Goal.
Reproduce every line of the rows below verbatim, omitting the pictures from your answer.

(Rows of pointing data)
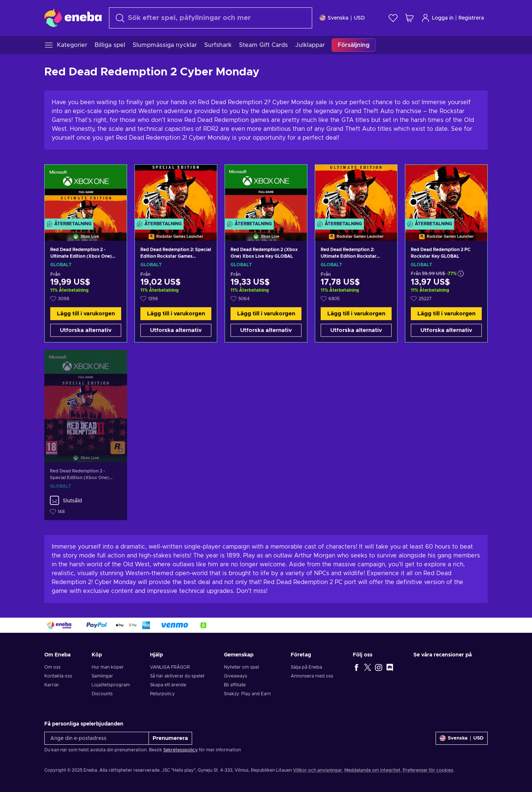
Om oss (52, 667)
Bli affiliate (235, 685)
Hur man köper (108, 667)
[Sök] (211, 18)
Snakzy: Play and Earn (247, 694)
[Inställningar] (342, 18)
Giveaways (235, 676)
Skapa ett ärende (168, 685)
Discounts (102, 694)
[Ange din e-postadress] (96, 738)
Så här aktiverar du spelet (177, 676)
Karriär (52, 685)
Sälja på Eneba (306, 667)
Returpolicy (162, 694)
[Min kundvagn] (409, 18)
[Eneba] (73, 18)
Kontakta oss (58, 676)
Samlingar (102, 676)
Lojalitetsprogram (111, 685)
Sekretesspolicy (180, 750)
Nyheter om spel (241, 667)
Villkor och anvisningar (317, 770)
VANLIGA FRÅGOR (170, 667)
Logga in (437, 18)
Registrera (471, 18)
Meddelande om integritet (372, 770)
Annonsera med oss (312, 676)
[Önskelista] (393, 18)
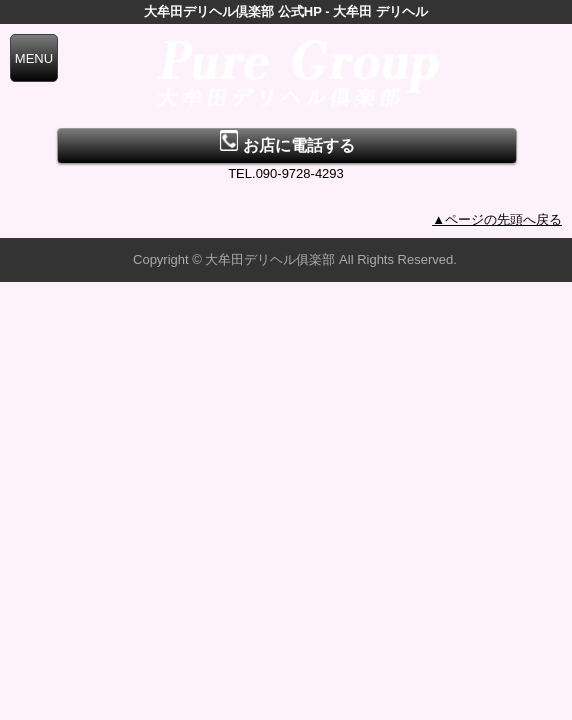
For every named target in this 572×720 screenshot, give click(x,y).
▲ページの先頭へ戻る (497, 219)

Exercise solution.
Om oss (52, 667)
Bli affiliate (235, 685)
Hur man köper (108, 667)
[Sök] (211, 18)
Snakzy: Play and Earn (247, 694)
[Inställningar] (342, 18)
Giveaways (235, 676)
Skapa ett ärende (168, 685)
Discounts (102, 694)
[Ange din e-postadress] (96, 738)
Så här aktiverar du spelet (177, 676)
Karriär (52, 685)
Sälja på Eneba (306, 667)
Returpolicy (162, 694)
[Min kundvagn] (409, 18)
[Eneba] (73, 18)
Kontakta oss (58, 676)
Samlingar (102, 676)
Lojalitetsprogram (111, 685)
Sekretesspolicy (180, 750)
Nyheter om spel (241, 667)
Villkor och anvisningar (317, 770)
VANLIGA FRÅGOR (170, 667)
Logga in (437, 18)
Registrera (471, 18)
Meddelande om integritet (372, 770)
Annonsera med oss (312, 676)
[Önskelista] (393, 18)
For every named target in this 572×720 screenshot, give click(x,y).
▲ページの先頭へ戻る (497, 219)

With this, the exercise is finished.